■ Material
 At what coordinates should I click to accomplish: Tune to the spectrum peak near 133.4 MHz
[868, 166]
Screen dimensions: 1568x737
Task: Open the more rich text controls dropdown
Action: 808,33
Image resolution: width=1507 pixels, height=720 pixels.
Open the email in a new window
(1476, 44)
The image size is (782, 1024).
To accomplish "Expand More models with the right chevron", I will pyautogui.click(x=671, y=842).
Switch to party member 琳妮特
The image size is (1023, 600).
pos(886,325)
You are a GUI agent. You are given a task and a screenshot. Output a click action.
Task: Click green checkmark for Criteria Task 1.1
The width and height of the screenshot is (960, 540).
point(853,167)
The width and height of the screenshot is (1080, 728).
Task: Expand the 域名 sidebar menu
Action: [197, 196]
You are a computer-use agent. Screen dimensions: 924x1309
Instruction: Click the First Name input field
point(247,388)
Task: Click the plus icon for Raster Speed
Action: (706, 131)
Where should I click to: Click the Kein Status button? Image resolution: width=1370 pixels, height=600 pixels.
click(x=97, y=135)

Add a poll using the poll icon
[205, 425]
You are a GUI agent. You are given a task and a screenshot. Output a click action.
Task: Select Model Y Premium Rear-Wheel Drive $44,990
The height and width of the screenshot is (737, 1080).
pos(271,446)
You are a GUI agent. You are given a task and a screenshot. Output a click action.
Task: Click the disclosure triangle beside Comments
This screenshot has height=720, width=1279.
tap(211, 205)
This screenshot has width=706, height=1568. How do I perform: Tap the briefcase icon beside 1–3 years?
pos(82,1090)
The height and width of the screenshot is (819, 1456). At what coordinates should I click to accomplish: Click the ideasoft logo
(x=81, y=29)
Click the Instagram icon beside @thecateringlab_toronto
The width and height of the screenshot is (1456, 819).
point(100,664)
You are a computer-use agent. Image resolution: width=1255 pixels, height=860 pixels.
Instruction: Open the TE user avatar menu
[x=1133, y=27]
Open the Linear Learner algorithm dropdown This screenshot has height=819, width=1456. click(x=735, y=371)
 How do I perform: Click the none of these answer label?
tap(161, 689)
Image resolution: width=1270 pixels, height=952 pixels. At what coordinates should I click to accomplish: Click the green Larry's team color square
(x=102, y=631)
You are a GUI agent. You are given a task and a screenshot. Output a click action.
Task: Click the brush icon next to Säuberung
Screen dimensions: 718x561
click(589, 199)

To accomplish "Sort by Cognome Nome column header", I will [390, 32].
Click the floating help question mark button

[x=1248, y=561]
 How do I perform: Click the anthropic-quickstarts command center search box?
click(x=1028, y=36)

■ Direction
Please list every line above that contains the word "dropdown", counting only matches with the same case.

■ The solution
Task: Open the more rich text controls dropdown
Open the Linear Learner algorithm dropdown This screenshot has height=819, width=1456. click(x=735, y=371)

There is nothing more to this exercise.